Majelis Agama Buddha Theravada Indonesia (MAGABUDHI) se-Provinsi Banten Tanam 1.050 Mangrove

Bantentoday – Dalam rangka memperingati Trisuci Waisak 2026, Majelis Agama Buddha Theravada Indonesia (MAGABUDHI) se-Provinsi Banten menyelenggarakan kegiatan penanaman mangrove dan pohon di Balai Konservasi Ketapang, Mauk, serta Vihara Tjo Soe Kong, Tanjung Kait, pada Kamis (14/5/2026).
Kegiatan ini menjadi wujud nyata kepedulian umat Buddha terhadap pelestarian lingkungan serta upaya menjaga keseimbangan ekosistem pesisir demi terciptanya lingkungan yang hijau, lestari, dan berkelanjutan bagi generasi mendatang. Sebanyak 1.050 bibit mangrove ditanam dalam kegiatan tersebut.
Direktur Jenderal Bimbingan Masyarakat Buddha, Supriyadi, dalam sambutannya menjelaskan bahwa kegiatan penanaman mangrove merupakan bagian dari implementasi gerakan ekoteologi yang digaungkan Kementerian Agama, selaras dengan gerakan ASRI (Aman, Sehat, Resik, dan Indah) yang dicanangkan pemerintah.
“Hari ini mangrove menjadi bagian perhatian kita karena kita ingin menjaga area pantai di Mauk ini sebagai bentengnya agar ekosistem yang ada di Mauk ini terjaga secara baik. Mudah-mudahan semakin kita banyak menanam mangrove maka semakin kita berkontribusi untuk menyiapkan oksigen bagi para umat yang membutuhkan,” jelasnya.
Supriyadi juga mengajak seluruh masyarakat untuk terus berkontribusi menjaga bumi demi keberlangsungan generasi mendatang.
Pada kesempatan yang sama, Bupati Tangerang, Mochamad Maesyal Rasyid mengapresiasi kepedulian umat Buddha terhadap pelestarian lingkungan, khususnya di kawasan pesisir Kabupaten Tangerang.
Dirinya menjelaskan bahwa Desa Ketapang, Kecamatan Mauk merupakan salah satu kawasan pesisir yang terus ditata pemerintah sejak 2019 agar menjadi kawasan yang lebih sehat dan tertata.
“Atas nama pemerintah daerah, dengan kehadiran umat Buddha dan seluruh komponen yang hadir di sini, kami mengucapkan terima kasih atas kepeduliannya terhadap lingkungan. Manfaat mangrove yang ditanam ini selain untuk mendapatkan oksigen yang bagus, abrasi juga bisa kita cegah dan lingkungan terlihat asri,” ungkapnya.

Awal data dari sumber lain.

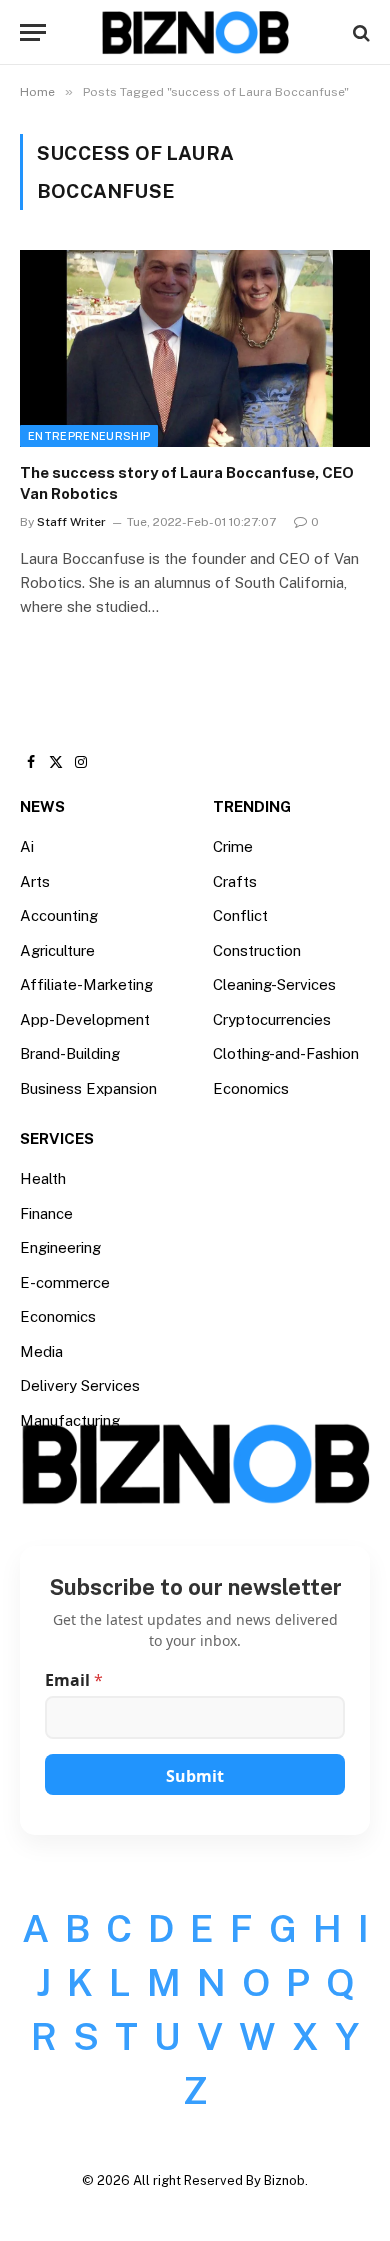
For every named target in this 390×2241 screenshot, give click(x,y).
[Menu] (33, 32)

Momentum peringatan Trisuci Waisak tahun 2026 memiliki makna istimewa bagi umat Buddha Theravada di Indonesia. Selain merayakan Waisak, tahun 2026 juga menjadi tonggak bersejarah karena genap 50 tahun berdirinya Sangha Theravada Indonesia dan MAGABUDHI. Kegiatan ini menjadi suatu bentuk implementasi nyata atas tema yang diusung Sangha yakni “Menapaki Jalan Mulia, Bersumbangsih bagi Negeri”.